Sometimes I forget how complex life is. It’s more then just black or white. I have to remember there’s a wide spectrum of colors in between.
Every word he pronounces is bluff. In the beginning everything seems to be hugs, kisses and stuff. What happens when you go through those patches? Not the soft ones the ones that are real rough? Stick it out until their gone right? Come on you’re tough. Until you lose all control and strength cuffed to a dead end. No where to go while facing your biggest fear blowing smoke into your face. Puff puff. When you fall and can’t get back up and you’re still beaten down, is that when it’s enough?
Seven year old with high hopes, sitting by the christmas tree. Waiting for santa with a toy car or maybe a new Barbie. Heard a noise at the door, entry of a master key. The smell of cheap perfume and long island iced teas. Drunk again. Looking scruffy growing a goatee I see. Nothing good only anger hidden deep within me. Where’s my dad? Growing cold. Where the f**k have you been? This is where my life ended and reality kicked in. Left your family nightly for these b***hes at the Inn. Did you ever feel guilty for committing all these sins? Thirteen now, running into trouble, patience wearing thin. Took every picture of you and burned them in a trash bin. What a coward, never a father, never took care of your kin. Maybe you’ll grow up one day and turn a bit more masculine. Showed me pain, showed me life, so I grew a thick skin. You’re my motivation to never fail and to always win.
You see he’s hurt you so bad in the past, why would ever give him the time of day to come back and stay? Sit here lie and say, “I love you, I just can’t stay away”. With only three words, not even an essay, he’s back feeding off of you like his prey. Burning you every chance he gets, like an ash tray. “You don’t understand, I know he loves me he just needs time to realize it.” Stop. Just pull away before it’s too late. He’s nothing like the person you portray. Your vision is impaired and somehow your self-respect has gone astray. He controls your every move with these puppet strings, don’t disobey. Your his employee, his valet, not his everything. You were doing great, pulled away from the gray and started seeing colors again. But now your back to carrying this painful weight. He doesn’t have your back he just betrays. You let him back into your heart which everyday he slays. And all it took was three words and a bouquet.

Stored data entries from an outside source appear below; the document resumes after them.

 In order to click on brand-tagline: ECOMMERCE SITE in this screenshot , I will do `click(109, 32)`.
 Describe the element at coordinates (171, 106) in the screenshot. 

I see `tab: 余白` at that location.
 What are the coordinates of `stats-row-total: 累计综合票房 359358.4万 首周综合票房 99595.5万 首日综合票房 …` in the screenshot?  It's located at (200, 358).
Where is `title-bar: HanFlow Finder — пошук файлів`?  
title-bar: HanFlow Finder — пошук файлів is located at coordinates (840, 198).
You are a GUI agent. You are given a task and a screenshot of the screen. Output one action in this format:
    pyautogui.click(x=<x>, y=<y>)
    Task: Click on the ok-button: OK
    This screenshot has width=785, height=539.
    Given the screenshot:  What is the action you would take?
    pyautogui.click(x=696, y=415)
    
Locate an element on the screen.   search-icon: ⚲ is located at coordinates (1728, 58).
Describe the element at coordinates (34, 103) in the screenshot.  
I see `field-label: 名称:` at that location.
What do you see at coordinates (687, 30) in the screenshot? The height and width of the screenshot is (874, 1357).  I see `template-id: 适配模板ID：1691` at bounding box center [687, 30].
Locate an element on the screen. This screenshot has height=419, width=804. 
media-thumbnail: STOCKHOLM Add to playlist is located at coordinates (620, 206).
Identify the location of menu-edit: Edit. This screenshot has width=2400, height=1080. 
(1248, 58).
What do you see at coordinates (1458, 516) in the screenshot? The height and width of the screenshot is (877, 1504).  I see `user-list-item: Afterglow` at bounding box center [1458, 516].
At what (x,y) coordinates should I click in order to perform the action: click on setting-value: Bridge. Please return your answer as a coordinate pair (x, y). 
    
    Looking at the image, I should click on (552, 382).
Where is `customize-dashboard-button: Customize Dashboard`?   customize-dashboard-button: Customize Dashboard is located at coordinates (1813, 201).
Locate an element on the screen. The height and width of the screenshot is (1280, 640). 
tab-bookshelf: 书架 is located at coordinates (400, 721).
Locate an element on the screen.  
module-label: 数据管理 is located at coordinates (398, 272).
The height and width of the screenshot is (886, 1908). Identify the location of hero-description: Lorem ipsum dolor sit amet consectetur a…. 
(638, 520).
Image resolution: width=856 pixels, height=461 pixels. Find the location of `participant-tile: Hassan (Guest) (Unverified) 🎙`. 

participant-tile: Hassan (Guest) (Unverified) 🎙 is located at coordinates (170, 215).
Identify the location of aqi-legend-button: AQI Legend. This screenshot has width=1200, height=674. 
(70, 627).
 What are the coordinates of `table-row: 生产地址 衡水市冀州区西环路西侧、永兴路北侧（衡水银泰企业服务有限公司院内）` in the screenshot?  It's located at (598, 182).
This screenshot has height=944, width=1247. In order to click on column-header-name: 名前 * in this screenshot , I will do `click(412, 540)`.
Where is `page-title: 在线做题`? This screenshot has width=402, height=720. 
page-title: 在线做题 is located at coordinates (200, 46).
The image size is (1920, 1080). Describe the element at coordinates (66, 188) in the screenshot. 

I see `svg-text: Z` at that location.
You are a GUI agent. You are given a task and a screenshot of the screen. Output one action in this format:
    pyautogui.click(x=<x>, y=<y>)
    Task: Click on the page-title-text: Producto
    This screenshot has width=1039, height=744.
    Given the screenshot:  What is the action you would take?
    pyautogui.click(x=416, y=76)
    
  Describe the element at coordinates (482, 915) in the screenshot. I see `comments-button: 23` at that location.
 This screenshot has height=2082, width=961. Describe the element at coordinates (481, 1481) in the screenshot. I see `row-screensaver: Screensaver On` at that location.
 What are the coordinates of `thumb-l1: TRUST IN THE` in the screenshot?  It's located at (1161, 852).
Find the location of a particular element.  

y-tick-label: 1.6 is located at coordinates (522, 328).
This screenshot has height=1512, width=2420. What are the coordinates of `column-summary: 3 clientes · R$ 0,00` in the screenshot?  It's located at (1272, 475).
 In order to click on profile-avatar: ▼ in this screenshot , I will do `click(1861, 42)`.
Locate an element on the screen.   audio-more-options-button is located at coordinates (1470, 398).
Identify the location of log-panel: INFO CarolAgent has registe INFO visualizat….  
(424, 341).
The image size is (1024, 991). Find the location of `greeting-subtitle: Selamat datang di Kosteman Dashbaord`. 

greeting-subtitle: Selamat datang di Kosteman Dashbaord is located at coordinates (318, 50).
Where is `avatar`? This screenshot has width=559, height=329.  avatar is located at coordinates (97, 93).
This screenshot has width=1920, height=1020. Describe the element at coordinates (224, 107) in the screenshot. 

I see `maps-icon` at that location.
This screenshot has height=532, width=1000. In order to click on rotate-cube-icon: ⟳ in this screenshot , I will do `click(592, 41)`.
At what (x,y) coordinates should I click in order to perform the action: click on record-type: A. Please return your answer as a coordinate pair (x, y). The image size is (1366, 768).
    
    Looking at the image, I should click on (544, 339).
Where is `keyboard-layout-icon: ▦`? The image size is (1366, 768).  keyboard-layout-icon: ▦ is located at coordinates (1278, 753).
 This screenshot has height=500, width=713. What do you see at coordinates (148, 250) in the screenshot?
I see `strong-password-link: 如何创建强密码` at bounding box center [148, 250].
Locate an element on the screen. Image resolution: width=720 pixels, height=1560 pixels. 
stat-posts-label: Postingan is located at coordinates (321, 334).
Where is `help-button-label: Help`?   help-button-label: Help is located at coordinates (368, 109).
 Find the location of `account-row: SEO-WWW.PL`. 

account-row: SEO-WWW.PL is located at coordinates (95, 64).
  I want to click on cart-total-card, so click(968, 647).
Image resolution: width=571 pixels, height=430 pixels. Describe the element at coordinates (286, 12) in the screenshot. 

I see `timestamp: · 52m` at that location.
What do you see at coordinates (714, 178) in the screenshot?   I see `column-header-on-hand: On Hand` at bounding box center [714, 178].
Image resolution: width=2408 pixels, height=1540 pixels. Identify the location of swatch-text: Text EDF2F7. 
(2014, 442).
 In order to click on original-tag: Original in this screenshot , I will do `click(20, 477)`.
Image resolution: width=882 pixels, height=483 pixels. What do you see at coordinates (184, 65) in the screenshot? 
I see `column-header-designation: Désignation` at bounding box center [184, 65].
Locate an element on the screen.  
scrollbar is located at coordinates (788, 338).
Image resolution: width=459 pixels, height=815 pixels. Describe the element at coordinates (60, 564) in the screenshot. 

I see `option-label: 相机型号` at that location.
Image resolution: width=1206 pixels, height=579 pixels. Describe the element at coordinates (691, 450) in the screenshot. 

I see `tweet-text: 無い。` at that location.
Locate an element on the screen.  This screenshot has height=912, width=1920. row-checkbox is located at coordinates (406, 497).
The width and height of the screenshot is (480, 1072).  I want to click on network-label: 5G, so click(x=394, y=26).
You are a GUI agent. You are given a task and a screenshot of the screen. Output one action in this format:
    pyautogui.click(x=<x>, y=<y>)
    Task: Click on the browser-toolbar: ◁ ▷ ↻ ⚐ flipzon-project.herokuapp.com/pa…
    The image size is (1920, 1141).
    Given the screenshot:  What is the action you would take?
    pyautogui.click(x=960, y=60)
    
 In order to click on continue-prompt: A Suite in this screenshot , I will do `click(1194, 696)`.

Hot blood flowing through my veins it drove me insane. My fists I couldn’t restrain, composure I wouldn’t maintain. Became that story for most to tell, sit back be entertained. You said I gave you that high, confused my name with that b**ch Mary Jane. The sickening thoughts and actions you took were inhumane. After months, my strength I regained, no one but myself to blame. Said in the end it’s about the size of the fight in the dog, Mr. Twain. Loved you with my heart instead of with my brain. Run away, take a train, fly a plane. Karma’s a b**ch and will always make you pay, wherever you go. Choices made. Soon the pain faded away, fast forward never replay. Ever since then I forbade myself to let someone persuade. Never again will I settle for less like I did that day. But I’m thankful for your ways, you made me what I am today. And you know what they say when there’s pain there’s always just so much to gain.